Frank Andujar Lugo

Picture of Frank

 

 

    • franka3@illinois.edu
    • M.S./Ph.D. Candidate in Mechanical Engineering – University of Illinois at Urbana-Champaign
    • B.S. – Carnegie Mellon University (May 2020)
    • Research Interests: Thermal Systems and Controls

 

 

Current Work

As the energy grid moves towards a more responsive, resilient, and sustainable future, it becomes increasingly complex. It will be composed of distributed storage and generation, largely accounted for by the buildings sector. The development of energy storage technology, including storage alternatives like batteries and thermal storage, will be critical to the future of the grid as it allows us to save at times of excess and be prepared for periods of low availability or grid failure. Because of the multiple players and potentially conflicting objectives (i.e. thermal comfort, efficiency, cost, ect.), robust controllers are required to maintain reliability and improve system performance both at the system-scale of the district power grid and the individual building scale of HVAC systems.

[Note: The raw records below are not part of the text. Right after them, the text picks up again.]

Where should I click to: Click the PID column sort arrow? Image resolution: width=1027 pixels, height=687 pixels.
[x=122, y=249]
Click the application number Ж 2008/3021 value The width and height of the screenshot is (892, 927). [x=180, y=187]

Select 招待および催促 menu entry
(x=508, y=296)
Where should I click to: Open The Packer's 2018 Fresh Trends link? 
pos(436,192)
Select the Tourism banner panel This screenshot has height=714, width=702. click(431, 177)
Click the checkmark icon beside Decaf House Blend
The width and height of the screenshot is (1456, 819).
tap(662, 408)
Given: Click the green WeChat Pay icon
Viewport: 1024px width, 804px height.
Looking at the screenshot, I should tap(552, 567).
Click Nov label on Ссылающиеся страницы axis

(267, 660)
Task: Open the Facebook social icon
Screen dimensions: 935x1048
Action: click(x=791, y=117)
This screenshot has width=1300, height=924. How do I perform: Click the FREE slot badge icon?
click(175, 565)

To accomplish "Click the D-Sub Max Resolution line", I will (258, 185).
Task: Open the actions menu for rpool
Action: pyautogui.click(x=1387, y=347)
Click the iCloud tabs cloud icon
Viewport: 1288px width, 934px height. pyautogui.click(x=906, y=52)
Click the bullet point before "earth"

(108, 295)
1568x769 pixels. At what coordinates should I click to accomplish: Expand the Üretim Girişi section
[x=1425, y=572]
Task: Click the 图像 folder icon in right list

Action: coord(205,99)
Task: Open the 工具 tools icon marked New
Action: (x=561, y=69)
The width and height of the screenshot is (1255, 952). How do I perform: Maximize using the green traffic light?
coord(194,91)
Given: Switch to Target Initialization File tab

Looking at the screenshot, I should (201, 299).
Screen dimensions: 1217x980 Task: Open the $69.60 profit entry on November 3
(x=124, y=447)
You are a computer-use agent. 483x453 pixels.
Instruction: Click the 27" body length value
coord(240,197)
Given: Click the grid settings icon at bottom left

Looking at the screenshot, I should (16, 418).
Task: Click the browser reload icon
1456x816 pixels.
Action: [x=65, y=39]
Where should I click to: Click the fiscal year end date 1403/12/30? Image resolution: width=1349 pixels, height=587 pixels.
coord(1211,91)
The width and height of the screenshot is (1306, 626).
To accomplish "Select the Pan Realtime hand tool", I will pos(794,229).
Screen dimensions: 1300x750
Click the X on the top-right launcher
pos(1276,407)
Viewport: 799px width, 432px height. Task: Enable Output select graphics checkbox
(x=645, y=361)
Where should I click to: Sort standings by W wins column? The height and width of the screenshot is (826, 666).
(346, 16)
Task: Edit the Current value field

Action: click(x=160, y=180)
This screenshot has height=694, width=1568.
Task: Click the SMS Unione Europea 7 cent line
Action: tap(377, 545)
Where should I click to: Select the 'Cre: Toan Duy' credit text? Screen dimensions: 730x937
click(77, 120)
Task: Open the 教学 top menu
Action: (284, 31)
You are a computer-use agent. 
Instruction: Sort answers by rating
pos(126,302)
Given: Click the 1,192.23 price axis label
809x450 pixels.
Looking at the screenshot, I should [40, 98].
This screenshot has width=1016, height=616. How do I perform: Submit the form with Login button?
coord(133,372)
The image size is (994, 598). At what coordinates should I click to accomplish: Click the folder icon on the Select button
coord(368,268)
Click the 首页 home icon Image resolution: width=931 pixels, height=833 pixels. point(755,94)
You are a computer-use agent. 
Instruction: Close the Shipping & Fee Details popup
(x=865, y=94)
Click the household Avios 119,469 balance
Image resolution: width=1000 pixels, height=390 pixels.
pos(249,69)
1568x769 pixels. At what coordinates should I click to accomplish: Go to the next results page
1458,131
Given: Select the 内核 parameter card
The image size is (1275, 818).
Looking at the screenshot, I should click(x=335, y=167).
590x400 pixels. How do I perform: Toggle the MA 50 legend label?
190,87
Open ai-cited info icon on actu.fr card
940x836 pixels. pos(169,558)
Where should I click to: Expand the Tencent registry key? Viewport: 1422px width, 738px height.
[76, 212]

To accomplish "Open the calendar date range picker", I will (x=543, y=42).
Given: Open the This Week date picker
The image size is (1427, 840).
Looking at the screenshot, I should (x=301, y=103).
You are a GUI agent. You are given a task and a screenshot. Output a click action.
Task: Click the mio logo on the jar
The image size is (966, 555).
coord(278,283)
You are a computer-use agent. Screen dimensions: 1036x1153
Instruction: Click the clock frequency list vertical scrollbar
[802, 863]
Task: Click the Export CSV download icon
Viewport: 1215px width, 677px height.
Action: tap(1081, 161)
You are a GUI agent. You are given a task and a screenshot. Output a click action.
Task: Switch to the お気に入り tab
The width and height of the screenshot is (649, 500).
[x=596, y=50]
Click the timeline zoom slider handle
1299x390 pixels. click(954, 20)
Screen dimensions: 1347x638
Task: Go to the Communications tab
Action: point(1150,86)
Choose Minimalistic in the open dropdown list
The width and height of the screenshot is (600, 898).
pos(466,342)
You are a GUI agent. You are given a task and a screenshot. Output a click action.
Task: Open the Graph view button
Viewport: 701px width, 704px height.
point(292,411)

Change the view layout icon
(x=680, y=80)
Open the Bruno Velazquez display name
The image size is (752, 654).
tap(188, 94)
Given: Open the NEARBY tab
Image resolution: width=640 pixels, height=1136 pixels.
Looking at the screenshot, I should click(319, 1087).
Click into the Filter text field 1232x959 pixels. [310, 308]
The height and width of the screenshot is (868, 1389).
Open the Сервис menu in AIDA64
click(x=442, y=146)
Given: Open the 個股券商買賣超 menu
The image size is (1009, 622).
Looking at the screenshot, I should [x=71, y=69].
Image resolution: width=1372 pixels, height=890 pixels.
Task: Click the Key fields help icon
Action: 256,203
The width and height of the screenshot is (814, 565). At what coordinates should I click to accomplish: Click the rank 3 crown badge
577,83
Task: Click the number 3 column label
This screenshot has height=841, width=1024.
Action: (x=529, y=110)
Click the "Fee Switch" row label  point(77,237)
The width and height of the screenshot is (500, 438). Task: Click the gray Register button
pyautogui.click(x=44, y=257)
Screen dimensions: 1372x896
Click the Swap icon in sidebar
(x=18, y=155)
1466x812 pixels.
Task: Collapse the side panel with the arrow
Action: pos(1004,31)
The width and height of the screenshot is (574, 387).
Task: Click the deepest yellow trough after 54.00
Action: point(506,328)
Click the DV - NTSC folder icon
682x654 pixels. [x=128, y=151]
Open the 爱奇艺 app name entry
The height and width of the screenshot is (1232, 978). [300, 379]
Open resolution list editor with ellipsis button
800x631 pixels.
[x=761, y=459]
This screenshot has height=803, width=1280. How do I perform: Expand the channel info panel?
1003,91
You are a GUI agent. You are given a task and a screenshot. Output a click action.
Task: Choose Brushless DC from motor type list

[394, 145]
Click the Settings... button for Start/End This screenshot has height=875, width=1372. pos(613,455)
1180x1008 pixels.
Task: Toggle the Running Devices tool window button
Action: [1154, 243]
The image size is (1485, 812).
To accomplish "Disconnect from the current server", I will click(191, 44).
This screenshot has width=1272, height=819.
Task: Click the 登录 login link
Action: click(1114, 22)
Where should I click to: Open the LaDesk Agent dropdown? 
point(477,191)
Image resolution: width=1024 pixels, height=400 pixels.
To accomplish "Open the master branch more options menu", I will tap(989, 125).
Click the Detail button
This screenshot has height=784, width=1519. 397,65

Frank’s research focuses on developing control alternatives that balance predictive capability, computational requirements, and robustness to effectively coordinate thermal storage systems and study their impact on the energy grid. In particular, Frank’s research focuses on how a hierarchical model predictive controller (MPC) can be used as a tool to balance the requirements of both individual buildings and the grid that they form a part of. Frank’s current efforts revolve around creating control-friendly models of buildings, thermal storage, and HVAC systems to develop an intuition of how the components interact with each other within the building and the broader network. Once the models are built, Frank will apply the hierarchical MPC framework and quantify system performance compared with both a centralized MPC and a rule-based controller to characterize the impacts and benefits of applying hierarchical MPC.